When changing the rules governing its public comment period to allow for three minutes of comment at the start of the meeting, rather than before each vote, Norfolk’s mayor said the change was needed because “[A]pplicants and their architects, attorneys and engineers often face long wait times to speak on their agenda items.”
The Rockingham County Circuit Courthouse got its yearly batch of logbooks back from Kofile, a company in North Carolina that cleans paper records. Each year, the circuit court applies for conservation grants to preserve historical records from the 1800s. Chaz Haywood, clerk of the circuit court, will discuss this process and the various historical treasures buried at the courthouse at VCOG’s annual conference, April 3, in Harrisonburg.

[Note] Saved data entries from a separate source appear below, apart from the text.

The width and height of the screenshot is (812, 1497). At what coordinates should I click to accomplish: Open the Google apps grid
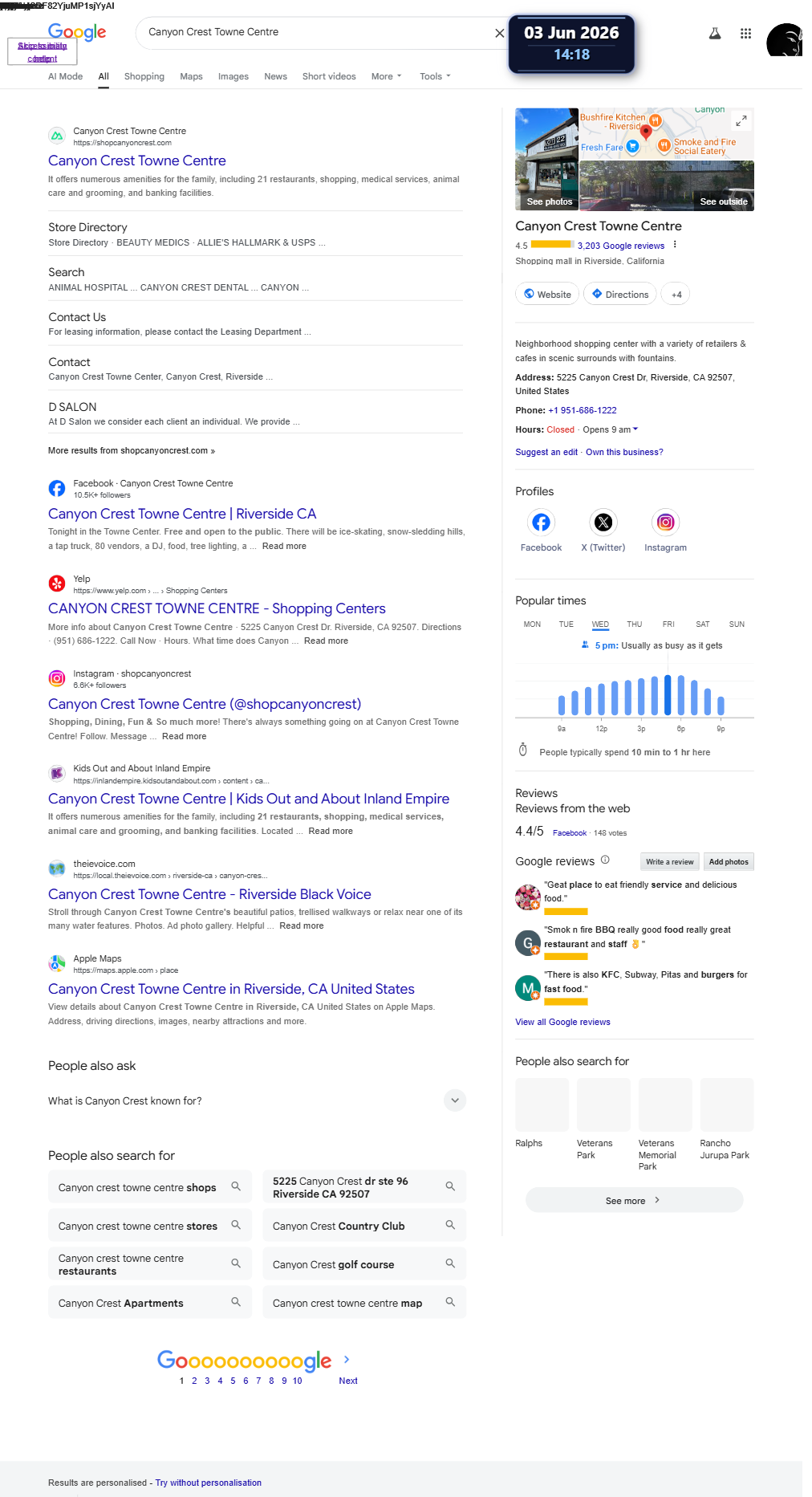click(x=745, y=33)
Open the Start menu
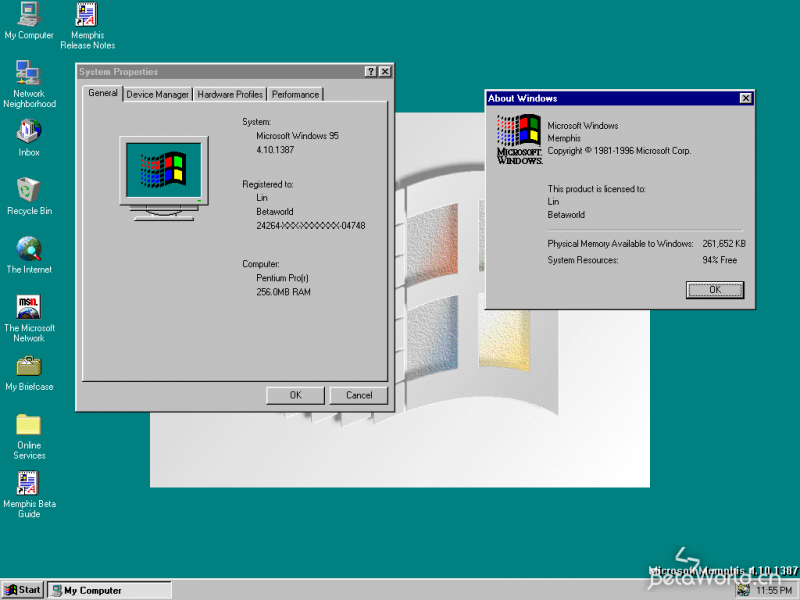 [x=23, y=590]
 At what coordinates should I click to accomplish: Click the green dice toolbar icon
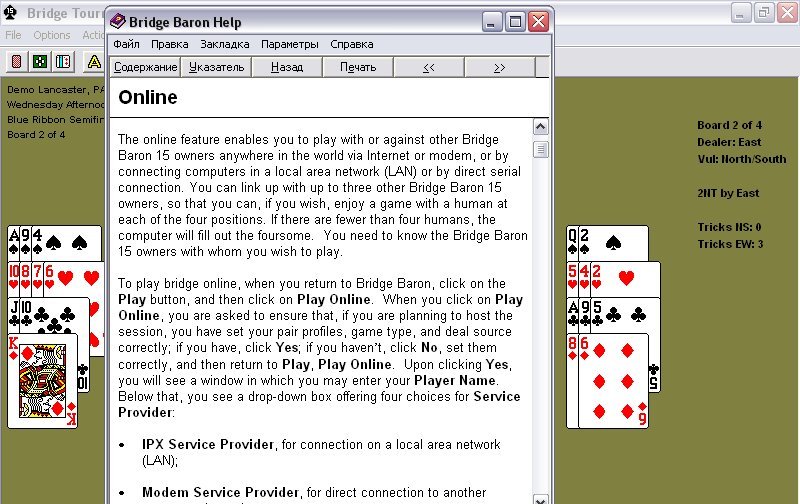(x=40, y=62)
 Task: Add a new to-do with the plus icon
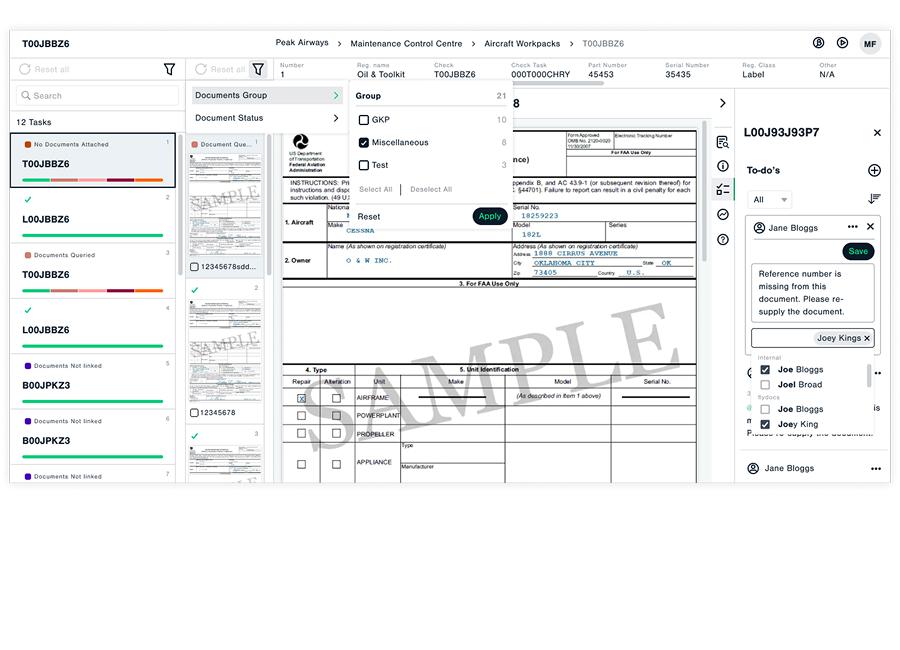[x=875, y=170]
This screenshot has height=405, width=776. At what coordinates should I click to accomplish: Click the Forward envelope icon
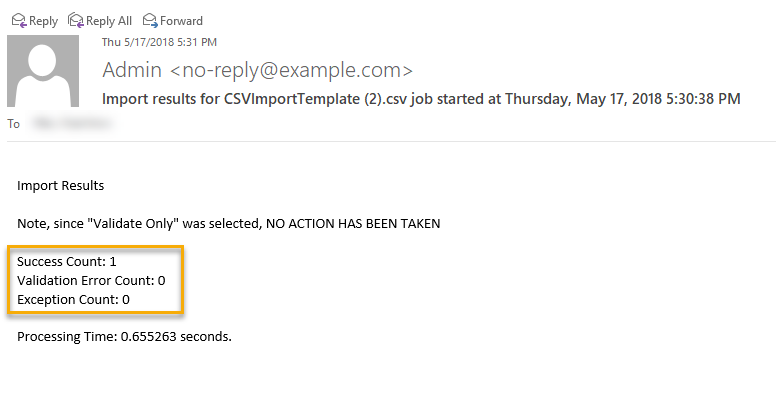(x=150, y=20)
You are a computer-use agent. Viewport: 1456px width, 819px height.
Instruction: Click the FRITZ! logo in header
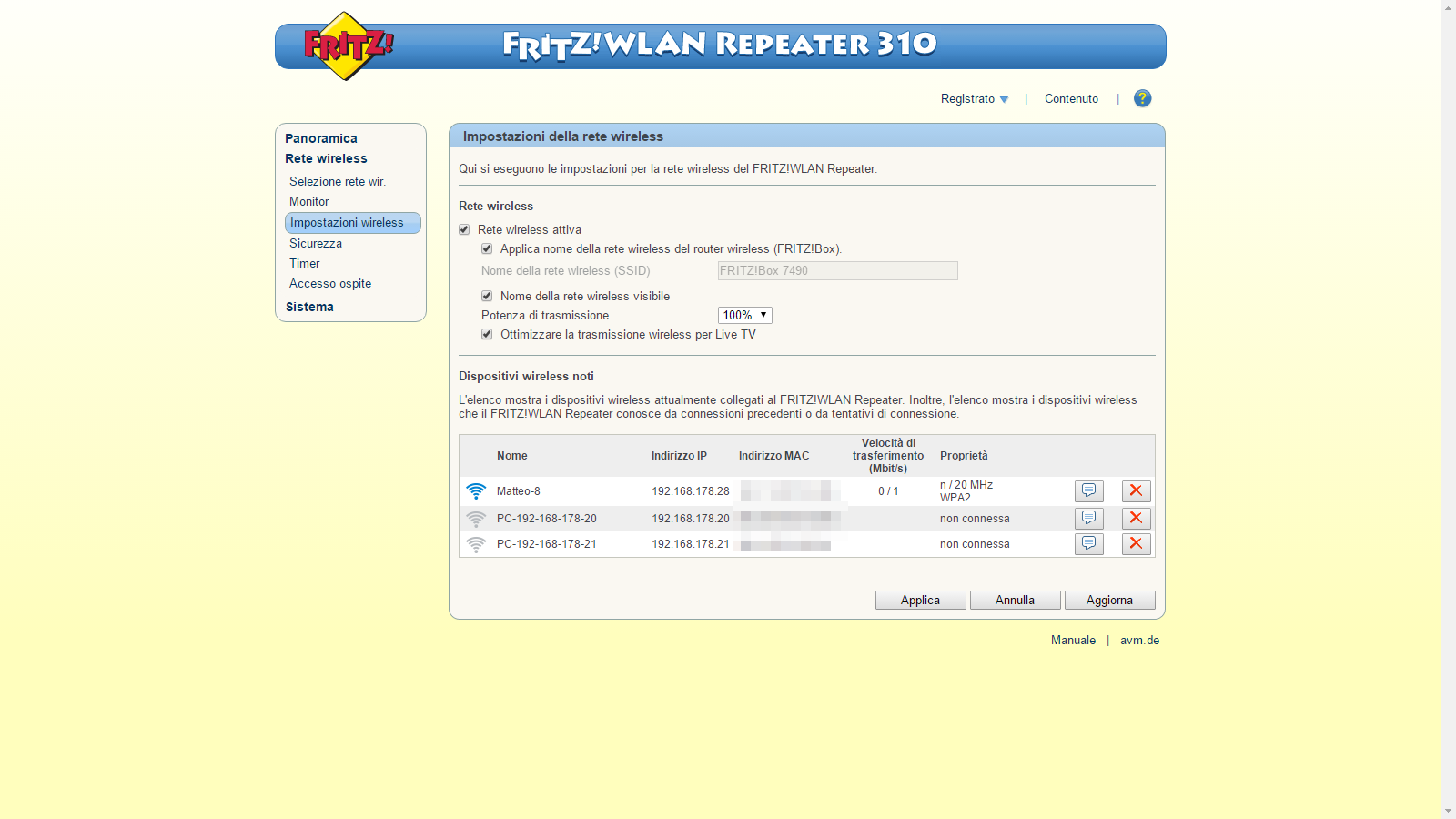click(347, 46)
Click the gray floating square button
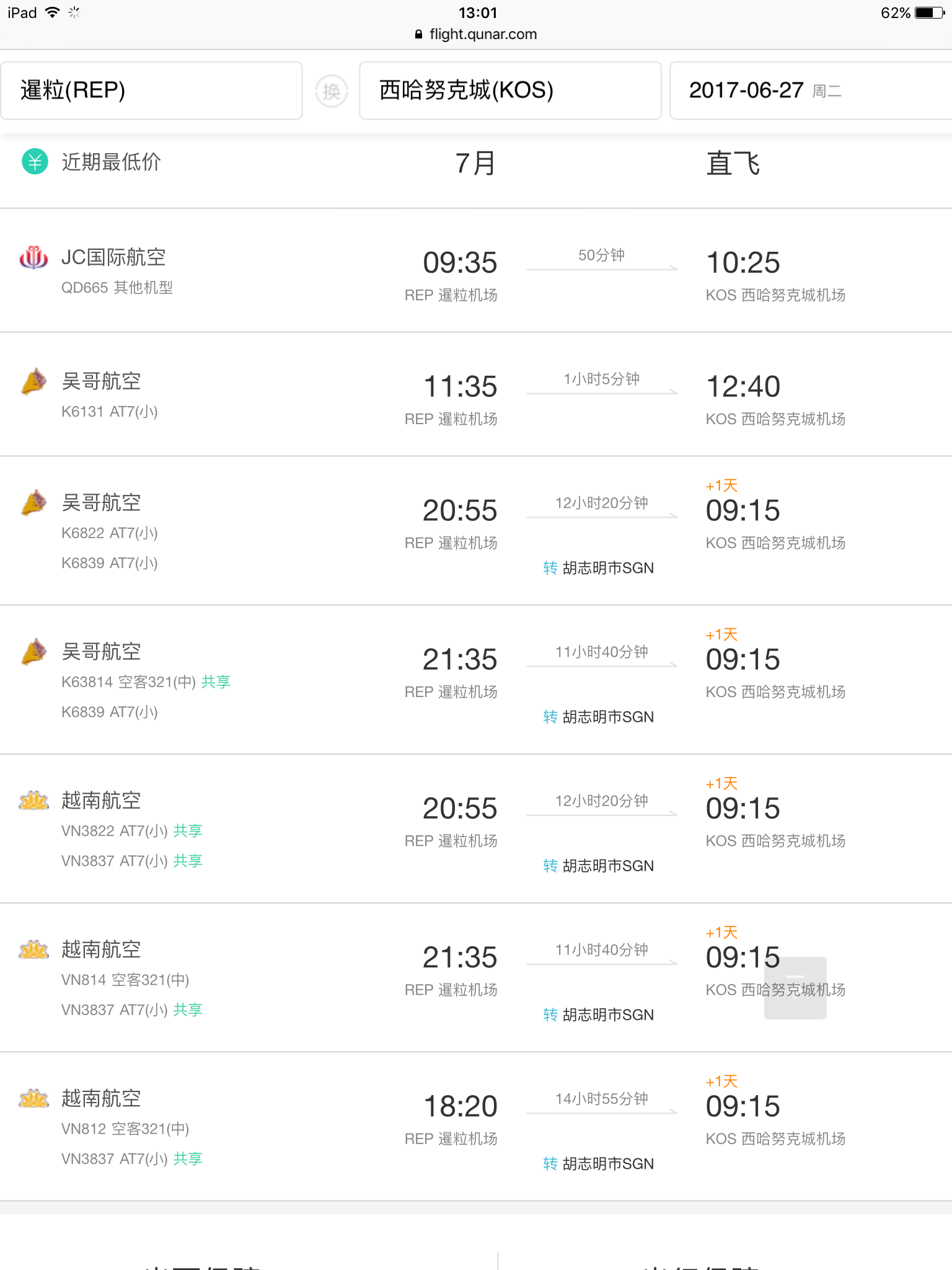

After the Albemarle Commonwealth’s Attorney said he was withdrawing his concerns about the impact a report about the events leading up to and following the shooting deaths of three UVA football players on the trial for the accused shooter, UVA announced it would release the $1.5 million report in mid-March. In the meantime, the school released a copy to the family of the victims. The mother of one of the victims told The Daily Progress, though, “There’s nothing in there. They’ve taken everything out.” She said UVA redacted a majority of the report. Later, when pressed by The Daily Progress, UVA insisted that the Federal Educational Rights and Privacy Act — which protects students’ “educational records” necessitated the redactions, a conclusion disputed by VCOG’s Megan Rhyne.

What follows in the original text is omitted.